Kirsch K H, Georgescu M M, Hanafusa H
Laboratory of Molecular Oncology, The Rockefeller University, New York, New York 10021, USA.
J Biol Chem. 1998 Oct 2;273(40):25673-9. doi: 10.1074/jbc.273.40.25673.

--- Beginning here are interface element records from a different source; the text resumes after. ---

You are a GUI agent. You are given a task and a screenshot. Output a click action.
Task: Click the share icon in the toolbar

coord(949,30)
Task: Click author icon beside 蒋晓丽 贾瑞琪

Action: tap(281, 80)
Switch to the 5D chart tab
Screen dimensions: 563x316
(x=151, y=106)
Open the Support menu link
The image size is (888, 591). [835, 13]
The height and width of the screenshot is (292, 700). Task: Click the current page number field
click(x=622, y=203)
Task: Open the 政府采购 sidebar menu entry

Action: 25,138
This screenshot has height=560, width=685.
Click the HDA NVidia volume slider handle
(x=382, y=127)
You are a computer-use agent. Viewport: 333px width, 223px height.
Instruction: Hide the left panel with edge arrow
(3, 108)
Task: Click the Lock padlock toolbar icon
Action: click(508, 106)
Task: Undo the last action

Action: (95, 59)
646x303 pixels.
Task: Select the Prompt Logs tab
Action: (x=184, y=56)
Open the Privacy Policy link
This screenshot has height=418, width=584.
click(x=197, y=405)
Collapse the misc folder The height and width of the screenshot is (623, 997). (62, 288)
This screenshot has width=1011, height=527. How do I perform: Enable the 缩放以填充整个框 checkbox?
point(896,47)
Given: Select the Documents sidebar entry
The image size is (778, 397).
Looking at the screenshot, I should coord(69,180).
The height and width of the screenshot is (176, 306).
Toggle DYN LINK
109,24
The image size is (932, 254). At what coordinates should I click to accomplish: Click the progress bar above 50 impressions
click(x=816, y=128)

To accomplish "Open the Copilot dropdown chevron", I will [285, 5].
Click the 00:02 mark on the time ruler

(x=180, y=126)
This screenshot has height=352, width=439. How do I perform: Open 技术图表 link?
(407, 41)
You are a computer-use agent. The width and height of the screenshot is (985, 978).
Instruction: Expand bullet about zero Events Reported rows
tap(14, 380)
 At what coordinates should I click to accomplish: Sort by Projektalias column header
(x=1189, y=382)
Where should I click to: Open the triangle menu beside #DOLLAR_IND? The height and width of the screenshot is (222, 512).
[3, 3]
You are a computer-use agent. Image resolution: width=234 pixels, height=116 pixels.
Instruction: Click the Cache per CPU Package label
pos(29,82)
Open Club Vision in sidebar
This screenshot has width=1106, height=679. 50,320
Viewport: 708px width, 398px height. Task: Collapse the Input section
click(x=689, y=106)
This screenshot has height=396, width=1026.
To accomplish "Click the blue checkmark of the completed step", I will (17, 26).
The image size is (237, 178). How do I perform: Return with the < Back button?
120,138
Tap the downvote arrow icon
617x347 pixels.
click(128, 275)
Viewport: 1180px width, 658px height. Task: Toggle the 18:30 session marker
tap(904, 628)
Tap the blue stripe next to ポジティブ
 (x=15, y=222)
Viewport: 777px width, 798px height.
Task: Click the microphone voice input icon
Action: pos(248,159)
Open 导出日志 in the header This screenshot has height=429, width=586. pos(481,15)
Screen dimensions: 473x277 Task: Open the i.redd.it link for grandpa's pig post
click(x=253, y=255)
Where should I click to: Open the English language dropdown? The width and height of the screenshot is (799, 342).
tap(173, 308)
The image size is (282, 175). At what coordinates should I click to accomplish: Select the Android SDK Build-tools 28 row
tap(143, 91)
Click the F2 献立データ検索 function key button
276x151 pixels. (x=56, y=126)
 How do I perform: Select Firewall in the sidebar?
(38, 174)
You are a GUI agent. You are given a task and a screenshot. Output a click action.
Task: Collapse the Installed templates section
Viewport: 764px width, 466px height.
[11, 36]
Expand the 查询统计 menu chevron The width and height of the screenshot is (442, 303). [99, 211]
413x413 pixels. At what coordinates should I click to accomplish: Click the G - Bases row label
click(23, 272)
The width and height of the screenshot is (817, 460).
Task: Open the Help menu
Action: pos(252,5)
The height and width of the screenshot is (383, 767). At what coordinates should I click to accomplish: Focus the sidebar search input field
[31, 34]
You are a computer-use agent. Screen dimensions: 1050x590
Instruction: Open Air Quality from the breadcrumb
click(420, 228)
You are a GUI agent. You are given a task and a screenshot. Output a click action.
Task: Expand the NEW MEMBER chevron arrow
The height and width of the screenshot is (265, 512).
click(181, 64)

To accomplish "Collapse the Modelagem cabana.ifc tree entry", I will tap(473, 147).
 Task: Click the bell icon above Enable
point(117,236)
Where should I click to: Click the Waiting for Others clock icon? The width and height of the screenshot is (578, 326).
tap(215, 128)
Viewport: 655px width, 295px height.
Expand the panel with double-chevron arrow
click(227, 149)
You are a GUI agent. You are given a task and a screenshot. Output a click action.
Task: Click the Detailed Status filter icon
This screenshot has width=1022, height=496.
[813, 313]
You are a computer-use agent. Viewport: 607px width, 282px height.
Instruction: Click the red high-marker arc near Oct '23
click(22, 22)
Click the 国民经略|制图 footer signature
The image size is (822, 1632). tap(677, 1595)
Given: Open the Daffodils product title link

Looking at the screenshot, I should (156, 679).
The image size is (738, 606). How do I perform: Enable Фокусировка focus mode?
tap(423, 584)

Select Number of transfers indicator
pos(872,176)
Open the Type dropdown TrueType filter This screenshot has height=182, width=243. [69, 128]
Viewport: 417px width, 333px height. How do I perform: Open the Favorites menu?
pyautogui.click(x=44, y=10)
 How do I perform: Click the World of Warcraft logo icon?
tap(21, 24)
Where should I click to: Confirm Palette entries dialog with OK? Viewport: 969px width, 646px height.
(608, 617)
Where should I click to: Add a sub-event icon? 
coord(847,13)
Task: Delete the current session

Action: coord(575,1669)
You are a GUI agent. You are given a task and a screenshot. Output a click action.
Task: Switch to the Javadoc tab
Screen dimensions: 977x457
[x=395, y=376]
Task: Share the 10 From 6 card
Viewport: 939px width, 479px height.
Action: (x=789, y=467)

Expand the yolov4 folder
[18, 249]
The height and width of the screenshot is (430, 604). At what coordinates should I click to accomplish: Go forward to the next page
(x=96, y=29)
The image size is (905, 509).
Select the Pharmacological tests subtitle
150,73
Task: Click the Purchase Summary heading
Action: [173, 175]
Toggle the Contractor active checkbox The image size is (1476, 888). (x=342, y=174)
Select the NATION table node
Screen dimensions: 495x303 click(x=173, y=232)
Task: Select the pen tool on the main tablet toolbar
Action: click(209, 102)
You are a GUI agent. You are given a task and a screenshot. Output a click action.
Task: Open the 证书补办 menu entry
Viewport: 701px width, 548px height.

p130(Cas) (Cas; crk-associated substrate) belongs to a new family of docking molecules. It contains one Src homology (SH) 3 domain in its amino-terminal region followed by a region containing binding motifs for SH2 and SH3 domains. To gain further insight into Cas signaling we used the SH3 domain of Cas in a two-hybrid screen to search a human placenta library for binding partners. The screen confirmed a previous finding of its binding to the focal adhesion kinase (FAK) but also identified C3G, a guanine nucleotide exchange factor. We found direct interaction between Cas and C3G in vitro and in vivo. A series of analysis with C3G deletion mutants revealed a proline-rich Cas-binding site (Ala0-Pro1-Pro2-Lys3-Pro4-Pro5-Leu6-Pro7) located NH2-terminal to the previously characterized Crk binding motifs in C3G. Mutagenesis studies showed that Pro1, Lys3, and Pro4 within the ligand-binding site are critical for high affinity interaction. These results, combined with sequence alignments of proline-rich binding elements from proteins known for Cas binding, define the consensus sequence XXPXKPX which is recognized by the CasSH3 domain. Cas shows structural characteristics of a docking molecule and may serve to bring C3G to specific compartments within the cell.
p130(Cas)(Cas;Crk相关底物)属于一类新的对接分子家族。它在氨基末端区域含有一个Src同源(SH)3结构域,其后是一个包含SH2和SH3结构域结合基序的区域。为了进一步深入了解Cas信号传导,我们在双杂交筛选中使用Cas的SH3结构域,在人胎盘文库中寻找结合伙伴。该筛选证实了其与粘着斑激酶(FAK)结合的先前发现,但也鉴定出鸟嘌呤核苷酸交换因子C3G。我们发现Cas和C3G在体外和体内存在直接相互作用。对C3G缺失突变体的一系列分析揭示了一个富含脯氨酸的Cas结合位点(Ala0-Pro1-Pro2-Lys3-Pro4-Pro5-Leu6-Pro7),位于C3G中先前鉴定的Crk结合基序的氨基末端。诱变研究表明,配体结合位点内的Pro1、Lys3和Pro4对于高亲和力相互作用至关重要。这些结果,结合已知与Cas结合的蛋白质中富含脯氨酸的结合元件的序列比对,确定了被CasSH3结构域识别的共有序列XXPXKPX。Cas显示出对接分子的结构特征,可能有助于将C3G带到细胞内的特定区域。